* Text under study:

Russian radicals disliked Herzen as too moderate. Radicals such as Nikolai Chernyshevsky and Nikolay Dobrolyubov wanted more commitment to violent revolution and the withdrawal of any hope in the reformist Tsar. Radicals asked Herzen to use The Bell as a mouthpiece for violent radical revolution, but Herzen rejected these requests. He argued that the Russian Radicals were not united and strong enough to create successful political change, stating, "You want happiness, I suppose? I dare say you do! Happiness has to be conquered. If you are strong, take it. If you are weak, hold your tongue". Herzen feared a new revolutionary government would merely replace the dictatorship with another dictatorship.

The radicals describe Herzen as a liberal for not wanting immediate change, but Herzen rejects their pleas arguing for change at a pace that will ensure success. Herzen briefly joined with other Russian liberals such as Kavelin to promote the peasant 'awakening' in Russia. Herzen continued to use The Bell as an outlet to promote unity with all sections of the Russian society behind a demand for a national parliament.

However his hopes of acting as a uniting force were ended by the January Uprising of 1863/1864, when the liberal support for Tsarist revenge against the Poles ended Herzen's link with them; Herzen had pleaded the insurgents' cause. This breach resulted in a declining readership for The Bell, which ceased publication in 1867. By his death in 1870, Herzen was almost forgotten.

* Data shown:
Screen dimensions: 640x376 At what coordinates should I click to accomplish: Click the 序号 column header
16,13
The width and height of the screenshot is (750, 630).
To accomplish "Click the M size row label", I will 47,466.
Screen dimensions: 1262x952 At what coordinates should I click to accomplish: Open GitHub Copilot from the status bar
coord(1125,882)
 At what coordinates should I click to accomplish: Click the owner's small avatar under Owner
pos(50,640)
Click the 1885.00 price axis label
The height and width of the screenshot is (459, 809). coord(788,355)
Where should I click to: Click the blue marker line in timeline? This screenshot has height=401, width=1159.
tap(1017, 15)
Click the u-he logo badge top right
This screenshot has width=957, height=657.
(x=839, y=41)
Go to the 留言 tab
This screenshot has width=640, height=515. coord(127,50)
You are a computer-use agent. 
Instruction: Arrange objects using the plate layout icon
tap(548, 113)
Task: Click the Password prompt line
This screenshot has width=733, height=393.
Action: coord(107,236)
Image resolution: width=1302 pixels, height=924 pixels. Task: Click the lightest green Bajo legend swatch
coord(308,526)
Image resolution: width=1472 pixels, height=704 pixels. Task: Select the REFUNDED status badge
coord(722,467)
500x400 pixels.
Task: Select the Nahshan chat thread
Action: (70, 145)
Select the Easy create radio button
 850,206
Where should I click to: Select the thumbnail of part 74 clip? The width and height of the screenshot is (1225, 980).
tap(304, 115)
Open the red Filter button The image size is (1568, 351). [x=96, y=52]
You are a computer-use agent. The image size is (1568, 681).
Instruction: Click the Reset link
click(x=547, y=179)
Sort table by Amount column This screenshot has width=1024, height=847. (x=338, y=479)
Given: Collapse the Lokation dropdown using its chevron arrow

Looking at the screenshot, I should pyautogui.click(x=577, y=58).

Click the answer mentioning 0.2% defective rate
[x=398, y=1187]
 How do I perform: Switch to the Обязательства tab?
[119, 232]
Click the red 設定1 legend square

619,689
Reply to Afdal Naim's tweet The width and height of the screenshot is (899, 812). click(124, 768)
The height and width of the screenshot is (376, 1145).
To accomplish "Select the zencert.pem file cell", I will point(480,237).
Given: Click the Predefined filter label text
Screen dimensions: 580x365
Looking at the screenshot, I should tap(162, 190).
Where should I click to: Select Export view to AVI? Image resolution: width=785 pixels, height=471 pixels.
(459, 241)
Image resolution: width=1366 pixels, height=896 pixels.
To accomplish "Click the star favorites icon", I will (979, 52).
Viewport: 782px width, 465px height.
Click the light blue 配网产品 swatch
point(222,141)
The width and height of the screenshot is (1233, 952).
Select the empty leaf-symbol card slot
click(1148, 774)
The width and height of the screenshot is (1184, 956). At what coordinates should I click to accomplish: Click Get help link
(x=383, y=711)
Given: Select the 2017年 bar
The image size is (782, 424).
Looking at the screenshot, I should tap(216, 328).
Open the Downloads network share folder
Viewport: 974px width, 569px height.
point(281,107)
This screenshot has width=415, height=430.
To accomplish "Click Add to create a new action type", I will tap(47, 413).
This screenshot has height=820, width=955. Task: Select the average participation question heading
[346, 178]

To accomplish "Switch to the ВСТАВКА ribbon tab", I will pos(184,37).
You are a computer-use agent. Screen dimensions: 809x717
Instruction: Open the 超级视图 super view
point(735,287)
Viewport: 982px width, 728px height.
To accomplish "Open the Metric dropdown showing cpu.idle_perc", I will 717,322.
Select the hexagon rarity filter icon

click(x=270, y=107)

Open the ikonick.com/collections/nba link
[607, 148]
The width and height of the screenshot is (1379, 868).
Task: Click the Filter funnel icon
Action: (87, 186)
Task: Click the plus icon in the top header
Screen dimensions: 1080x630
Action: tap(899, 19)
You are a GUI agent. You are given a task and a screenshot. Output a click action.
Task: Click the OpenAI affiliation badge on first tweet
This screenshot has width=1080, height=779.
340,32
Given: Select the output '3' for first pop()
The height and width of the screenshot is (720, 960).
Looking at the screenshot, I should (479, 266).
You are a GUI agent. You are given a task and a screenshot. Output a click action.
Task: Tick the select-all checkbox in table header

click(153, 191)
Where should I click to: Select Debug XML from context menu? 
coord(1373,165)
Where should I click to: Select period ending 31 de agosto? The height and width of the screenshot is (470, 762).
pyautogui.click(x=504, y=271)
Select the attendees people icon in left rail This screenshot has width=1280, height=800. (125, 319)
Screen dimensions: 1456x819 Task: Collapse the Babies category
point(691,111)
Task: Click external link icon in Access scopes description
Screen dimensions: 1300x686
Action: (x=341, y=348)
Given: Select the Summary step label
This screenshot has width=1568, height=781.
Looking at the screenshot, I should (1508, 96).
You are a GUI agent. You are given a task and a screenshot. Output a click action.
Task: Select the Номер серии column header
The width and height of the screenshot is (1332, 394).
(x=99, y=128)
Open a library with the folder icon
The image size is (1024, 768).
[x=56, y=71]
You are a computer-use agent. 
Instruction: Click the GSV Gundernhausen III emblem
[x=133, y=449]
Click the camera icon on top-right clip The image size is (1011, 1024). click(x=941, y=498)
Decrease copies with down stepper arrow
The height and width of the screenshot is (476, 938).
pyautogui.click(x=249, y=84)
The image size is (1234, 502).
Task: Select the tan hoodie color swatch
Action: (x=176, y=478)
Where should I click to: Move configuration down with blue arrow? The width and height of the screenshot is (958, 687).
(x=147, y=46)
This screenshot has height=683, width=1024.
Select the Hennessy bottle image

* Required work:
1. From the passage on Herzen, extract the portion that begins with "The radicals describe" and ends after "a national parliament.".
2. Continue the passage on Herzen from where it stops.
The lines play no part in this work.

* Exercise results:
1.
The radicals describe Herzen as a liberal for not wanting immediate change, but Herzen rejects their pleas arguing for change at a pace that will ensure success. Herzen briefly joined with other Russian liberals such as Kavelin to promote the peasant 'awakening' in Russia. Herzen continued to use The Bell as an outlet to promote unity with all sections of the Russian society behind a demand for a national parliament.

2.
== Influence in the 19th and 20th century ==

"There are two authors whom I make propaganda for: one is Herzen, the other is Shestov. They are both totally decent, open-minded, open-hearted human beings."
— Isaiah Berlin

Herzen opposed the aristocracy that ruled 19th century Russia and supported an agrarian collectivist model of social structure. A rise in populism by 1880 led to a favourable re-evaluation of his writings. In Russia the distinctly western notion of "progress" was replaced by a conservative promise of modernization based on the incorporation of modern technology to serve the established system. The promise of modernization in the service of autocracy frightened Herzen who warned of a Russia governed by "Genghis Khan with a telegraph."

Alongside populism, Herzen is also remembered for his rejection of corrupt government of any political persuasion and for his support for individual rights. A Hegelian in his youth, this translated into no specific theory or single doctrine dominating his thought. Herzen came to believe the complex questions of society could not be answered and that Russians must live for the moment and not a cause, essentially life is an end in itself. Herzen found greater understanding by not committing himself to an extreme but rather lived impartially enabling him to equally criticise competing ideologies. Herzen believed that grand doctrines ultimately result in enslavement, sacrifice and tyranny.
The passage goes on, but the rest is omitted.